Leaders who are attempting to launch innovation and corporate entrepreneurship (intrapreneurship) initiatives within their organizations might be doomed to fail before they even begin, if their organizational culture is one that promotes and rewards people based on “big” above all else.

Unfortunately too many companies still use a performance and reward measuring stick based on “big” such as how “big” is the P&L being led, how “big” are the budgets being managed, how “big” are the size of the departments, and how “big” is the territory being covered. That approach might work for some organizations that are asking their leadership teams and employees to manage the status quo and focus on the core business. It also helps to encourage the all-too-common culture of doing more with less.

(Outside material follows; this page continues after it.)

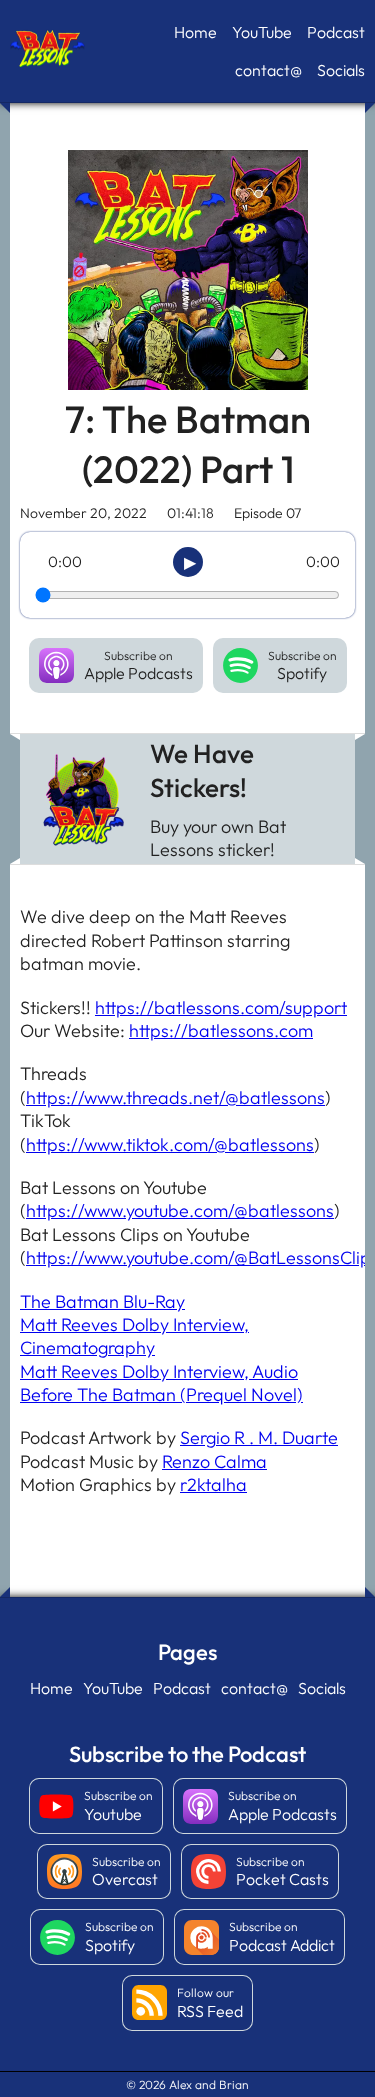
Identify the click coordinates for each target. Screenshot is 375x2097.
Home (195, 32)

The problem with using the assumption that bigger must be harder to handle, and therefore warrants more recognition, is that it is flawed and will destroy your innovation spark and jam your entrepreneurial gears because it does not measure the size of the potential and the very difficult job of realizing that potential. The reality is that launching, leading, and growing new businesses from within corporations can often be a much more complex and demanding task than running an established organization. I speak from experience because I have done both.

For new businesses to succeed, the intrapreneurial leaders must be highly adaptive to change, demonstrate significant creativity and business savvy, be able to define strategies and pivot them as required, understand customers and have keen market awareness. They must also be change agents and be able to lead major changes from within the core company for it to adapt its core systems and processes in support of the new business. This level of complexity and creativity can be much more significant than what a manager will face when running “big” established departments and well established businesses.

Organizational reward systems and incentive programs must better value the level of leadership and management difficulty that is associated with corporate entrepreneurship (intrapreneurship) and recognize it as equivalent to managing the “big.” It is only by doing so that companies will be able to provide the recognition and compensation that will encourage people to step out of the corporate comfort zone to foster innovation, lead change, and take on entrepreneurial roles inside the corporation. This is also a fundamental ingredient for nurturing the innovators and incubating the intrapreneurs that are critical to an organizations capacity for diversification and new growth.